What to do:
1) In the passage on tracer-based diversion monitoring, reproduce everything from "Once the measurement" down to "above with a PLT positioned above the lower zone.", with "iteratively" changed to "repeatedly".
2) Carry on the passage on tracer-based diversion monitoring, starting after its last line.

----- Extracted text -----

The tracer concentrations can be measured by monitoring a fluid property related to the concentration, such as, pH, resistivity, density, color etc. The measurements can be made at a single point or at multiple points in the flow path. They can be made in real-time and used in improving the design of the treatment or they can be stored to memory and analyzed later for improving future designs.

The tracer used in monitoring diversion can come from the formation itself. For example, it is possible that in a carbonate reservoir the low permeability zones have more dolomite CaMg(CO3), while the high permeability zones have more limestone (CaCO3). In this case the, Ca and Mg can serve as tracers and their concentrations in the flow back fluid can be used to determine the diverter efficiency.

Once the measurement of the tracer concentration is made, the methods of U.S. Pat. No. 7,658,226 which is incorporated by reference herein in its entirety can be used to calculate the diverter efficiency. Additional embodiments may benefit from the alternatives described in U.S. patent application Ser. No. 12/635,002, filed Dec. 10, 2009, entitled, “Method of Determining End Member Concentrations,” and incorporated by reference herein in its entirety. An alternative method for computing diversion efficiency is by simulating the entire process by assuming a certain diverter efficiency and then comparing the calculated concentrations against the measured values and then iteratively adjusting the diverter efficiency until a good match is obtained between the calculated and measured values.

Variation 1

Can combine the above with a PLT positioned above the lower zone.

Variation 2

    • 1) Inject stimulation fluid S1 with tracer T1
    • 2) Inject stimulation fluid mixed with diverted stage S2 with tracer T2
    • 3) Position downhole sampling device, such as compact production sampler cartridge with multiple sample bottles, between top and the bottom zone.
    • 4) Flow back the well and collect surface samples and downhole samples during flow back and record flow rate during flow back.
    • 5) Analyze composition of the surface and downhole samples
    • 6) Determine volume of stimulation fluid injected in the lower zone during the first stage (S1 fluid) by analyzing the tracer T1 concentration in the surface sample vs. the downhole sample.
    • 7) Determine volume of stimulation fluid injected during the second stimulation stage (S2 fluid) by analyzing the tracer concentration in the surface sample vs. the downhole sample for Tracer T2.
    • 8) Integrate the flow rates to compute fluid volumes.
    • 9) Compare results from 6 to 8 to determine the effectiveness of diverter stage.
    • 10) Determine the clean-up efficiency of each zone by integrating flow rate of retrieved stimulation fluid from each zone.

Variation 3

Can combine the above (variation 2) with a PLT positioned above the lower zone.

Variation 4

    • 1) Inject stimulation fluid which has been mixed with diverter chemical S1 with tracer T1
    • 2) Inject post stimulation fluid S2 (e.g. displacement fluid, post flush fluid, overflush fluid) with tracer T2
    • 3) Position downhole sampling device, such as compact production sampler cartridge with multiple sample bottles, between top and the bottom zone.

----- Source data -----

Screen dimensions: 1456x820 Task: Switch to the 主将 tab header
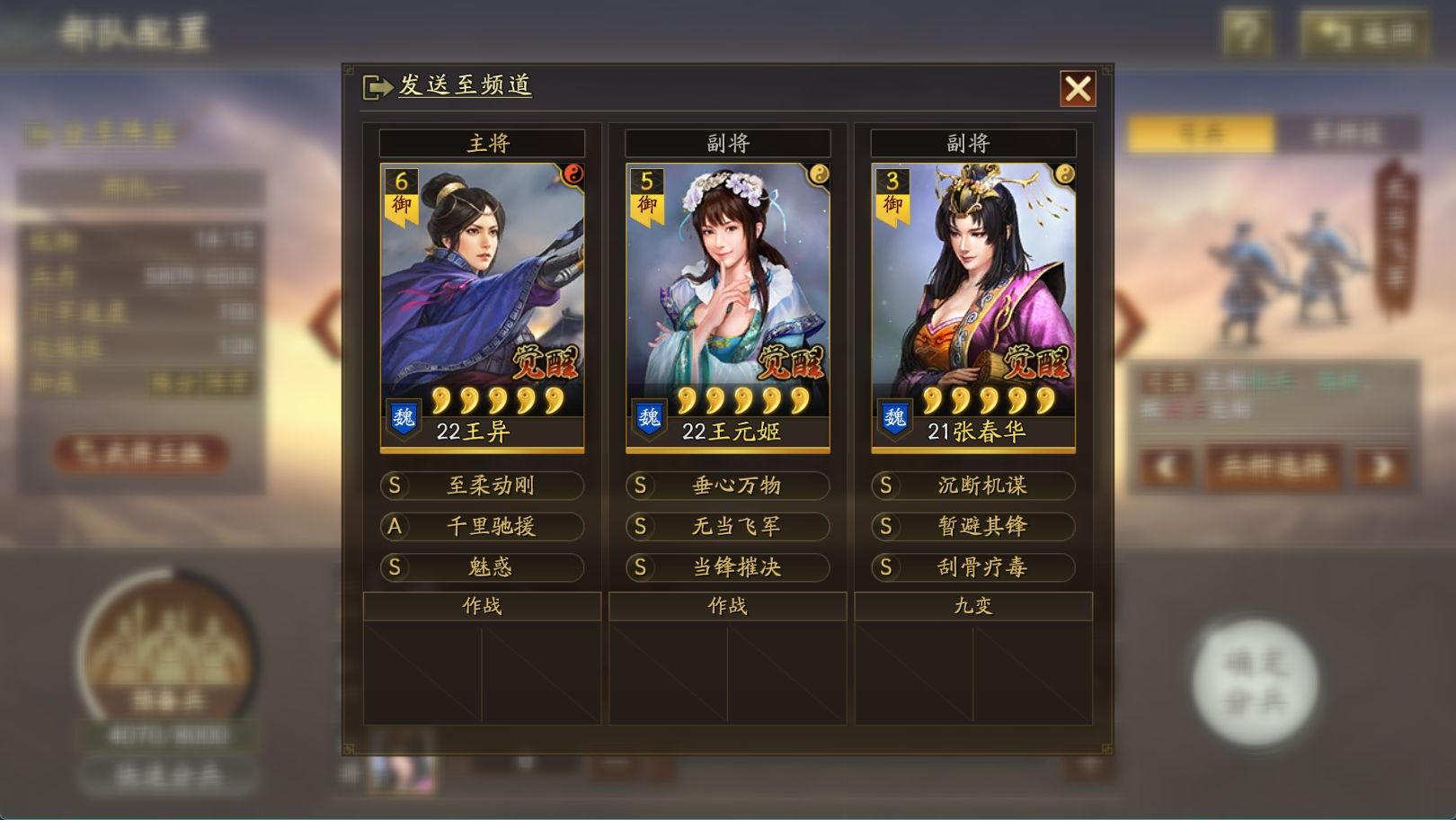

-----

Answers to the tasks:
1)
Once the measurement of the tracer concentration is made, the methods of U.S. Pat. No. 7,658,226 which is incorporated by reference herein in its entirety can be used to calculate the diverter efficiency. Additional embodiments may benefit from the alternatives described in U.S. patent application Ser. No. 12/635,002, filed Dec. 10, 2009, entitled, “Method of Determining End Member Concentrations,” and incorporated by reference herein in its entirety. An alternative method for computing diversion efficiency is by simulating the entire process by assuming a certain diverter efficiency and then comparing the calculated concentrations against the measured values and then repeatedly adjusting the diverter efficiency until a good match is obtained between the calculated and measured values.

Variation 1

Can combine the above with a PLT positioned above the lower zone.

2)
    • 4) Flow back the well and collect surface samples and downhole samples during flow back and record flow rate during flow back.
    • 5) Analyze composition of the surface and downhole samples
    • 6) Determine volume of stimulation fluid injected in the both zones during the first stage (S1 fluid) by analyzing the tracer T1 concentration in the surface sample vs. the downhole sample.
    • 7) Determine volume of post stimulation fluid injected during the second stage (S2 fluid) by analyzing the tracer concentration in the surface sample vs. the downhole sample for Tracer T2.
    • 8) Integrate the flow rates to compute fluid volumes.
    • 9) Compare results from 6 to 8 to determine the effectiveness of diverter chemicals.
    • 10) Determine the clean-up efficiency of each zone by integrating flow rate of retrieved stimulation fluid from each zone.

Variation 5

Can combine the above (variation 4) with a PLT positioned above the lower zone.

Variation 6

    • 1) Inject pre stimulation fluid S1 (e.g. reservoir conditioning or pre-conditioning fluid) with tracer T1
    • 2) Inject the main stimulation fluid mixed with chemical diverter S2 with tracer T2
    • 3) Position downhole sampling device, such as compact production sampler cartridge with multiple sample bottles, between top and the bottom zone.
    • 4) Flow back the well and collect surface samples and downhole samples during flow back and record flow rate during flow back.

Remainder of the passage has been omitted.